Another circumstance which gives significance to the book is the fact that it is the latest among the volumes whereby Americans are revolutionising the old country. The two books which have given the greatest impetus to the social-democratic movement in recent years have both come to us from America. Henry George's land nationalisation theories were scouted by the superfine, but they have gained a firm hold of the public mind. His book has circulated everywhere, and is still circulating. Of another kind, but operating in the same direction, is Edward Bellamy's Looking Backwards, which has supplied our people with a clearly written-out apocalypse of the new heaven and the new earth that are to come after the acceptance of the Evangel of Socialism. Mark Twain's book is a third contribution in the same direction. His Yankee is a fierce and furious propagandist of anti-monarchical and aristocratic ideas. Under the veil of sarcasms levelled at King Arthur we see a genial mockery of the British monarchy of to-day, with its Royal grants and all its semi-feudal paraphernalia. Nor is it only at British abuses Mark Twain levels his burly jests. He thwacks the protectionist American as readily as the aristocratic Briton. There is something infinitely significant in the very form of his satire. If there is nothing sacred to a sapper, neither can there be anything sacred to a descendant of the men of the Mayflower, who has all the fervour of Mr. Zeal-for-the-Lord-Busy and the confident, complacent assurance of Sam Slick, who dismissed unceremoniously the authority of Plato or Aristotle with the observation that we need not heed what they said as there were no railways in their times. Here is the New England Democrat and Puritan as passionately sympathetic with the common man as the nobles and knights whom he scourges were sympathetic with men of their order, determined to avenge the injustice of centuries and by holding the mirror up to fact to punish the chivalric age by showing how it treated the common man. It is not longer enough to judge systems of to-day by the effect which they have upon Hodge the ploughman and Bottom the weaver; the war must be carried into the enemy's camp, the verdict of history must be reversed, and all our ideals of the past transformed in the light of this new and imperious interrogation -- The labouring man, what did that age or that institution make of him?
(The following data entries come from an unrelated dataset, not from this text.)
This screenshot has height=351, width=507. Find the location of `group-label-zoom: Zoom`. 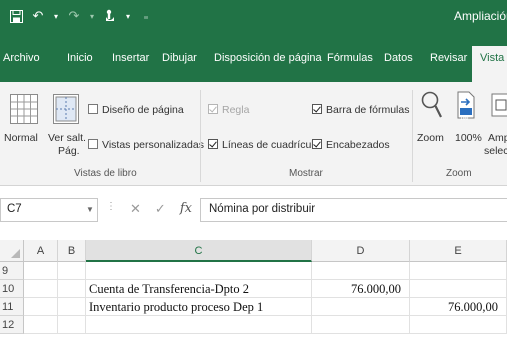

group-label-zoom: Zoom is located at coordinates (459, 174).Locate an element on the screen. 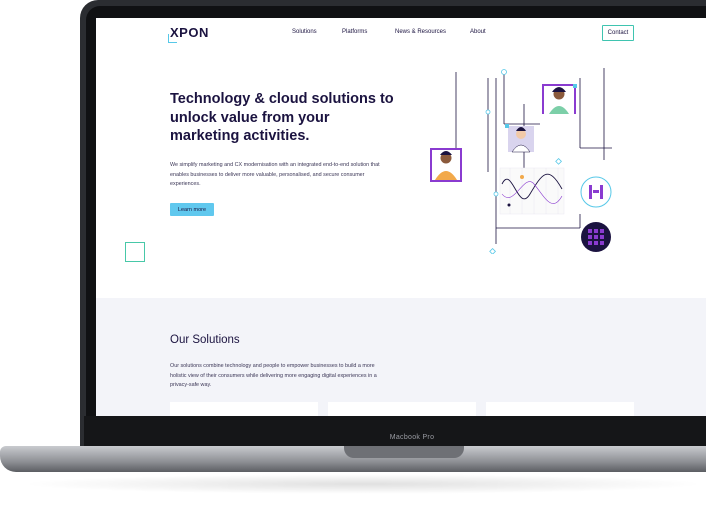 The image size is (706, 508). logo-mark-icon is located at coordinates (172, 38). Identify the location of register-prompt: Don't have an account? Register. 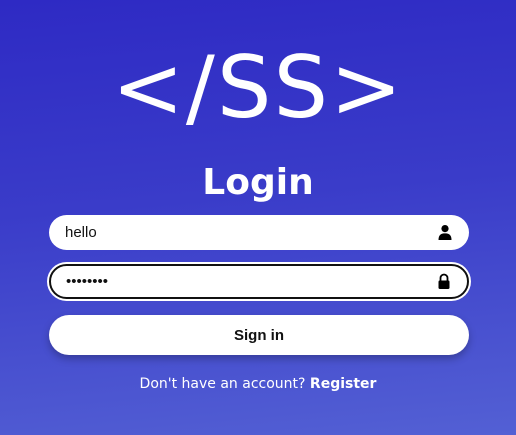
(258, 384).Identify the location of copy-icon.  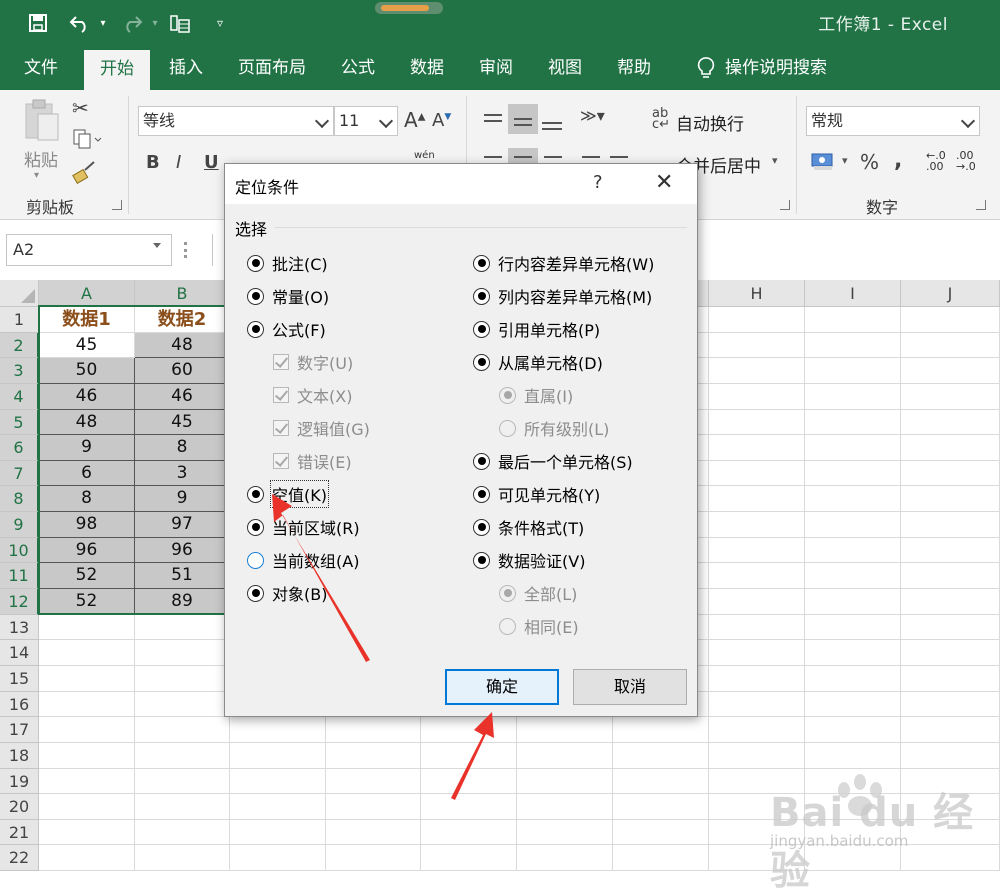
(87, 142).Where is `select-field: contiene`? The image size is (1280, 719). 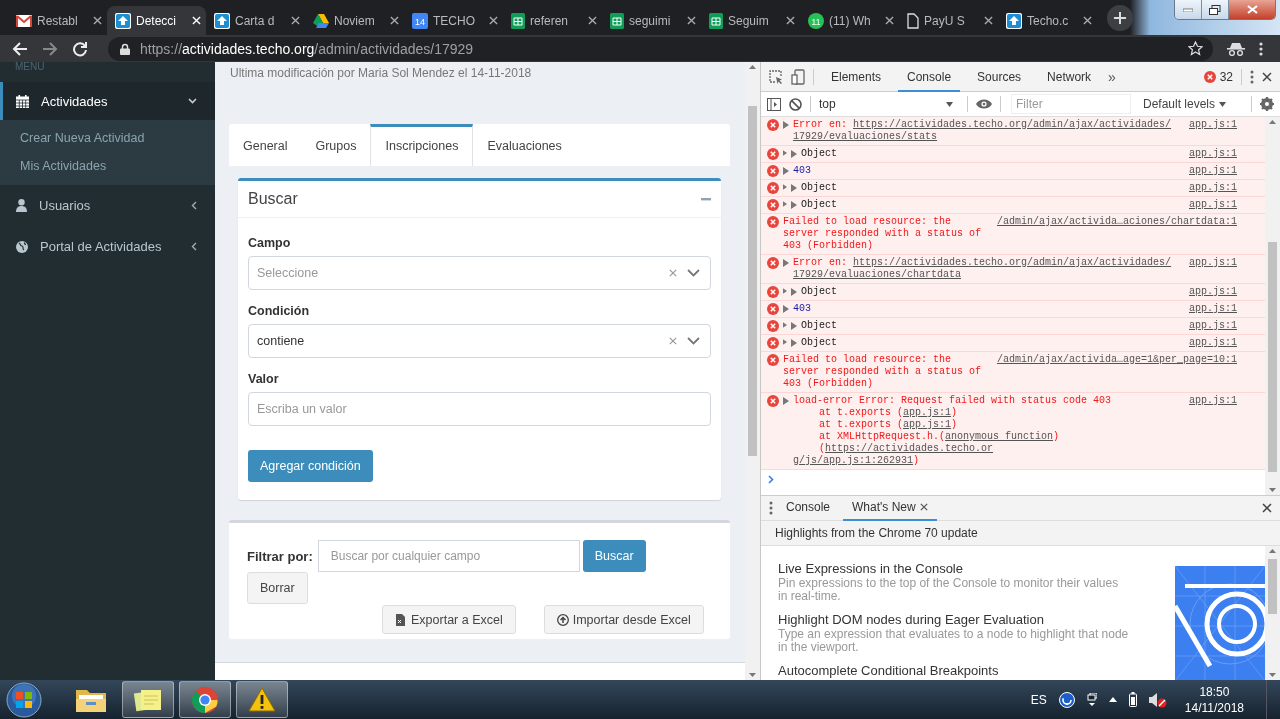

Tennyson sang the idyls of the King, and as long as the world lasts Sir Thomas Malory's marvellous old Romance will fill the hearts and imaginations of men with some far-off reflection of the splendours and the glories of that child-like age. But truly he sang "the old order changeth, giving place to the new," of which can we have a more notable and even brutal illustration than the apparition of this vulgar Yankee realist, with his telephones and his dynamite, his insufferable slang and his infinite self-conceit, in the midst of King Arthur's Court applying to all the knighthood of the Round Table the measure of his yard-stick, -- the welfare of the common man? It is the supreme assertion of the law of numbers, of the application of the patent arithmetical proposition that ten is more than one, to the problems of politics and of history. Tennyson himself, in the "Last Tournament," supplied a vivid picture, which may well serve as a frontispiece of Mark Twain's vision:

Into the hall swaggered, his visage ribbed
From ear to ear with dog whip-weals, his nose
Bridge-broken, one eye out and one hand off,
And one with shattered fingers dangling, lame;
A churl, to whom indignantly the king,
"My churl, for whom Christ died; what evil beast
Hath drawn his claws athwart thy face? or fiend,
Man, was it who marr'd heaven's image in thee thus?"

The churl for whom Christ died is the centre of Mark Twain's story, which is a long and a passionate attempt to suggest that the evil beast who marred the visage of the poor wretch was the three-headed chimera of Monarchy, Aristocracy, and Church. There is much strange misreading of history caused by the extent to which Mark Twain has allowed the abuses of institutions to obscure their use.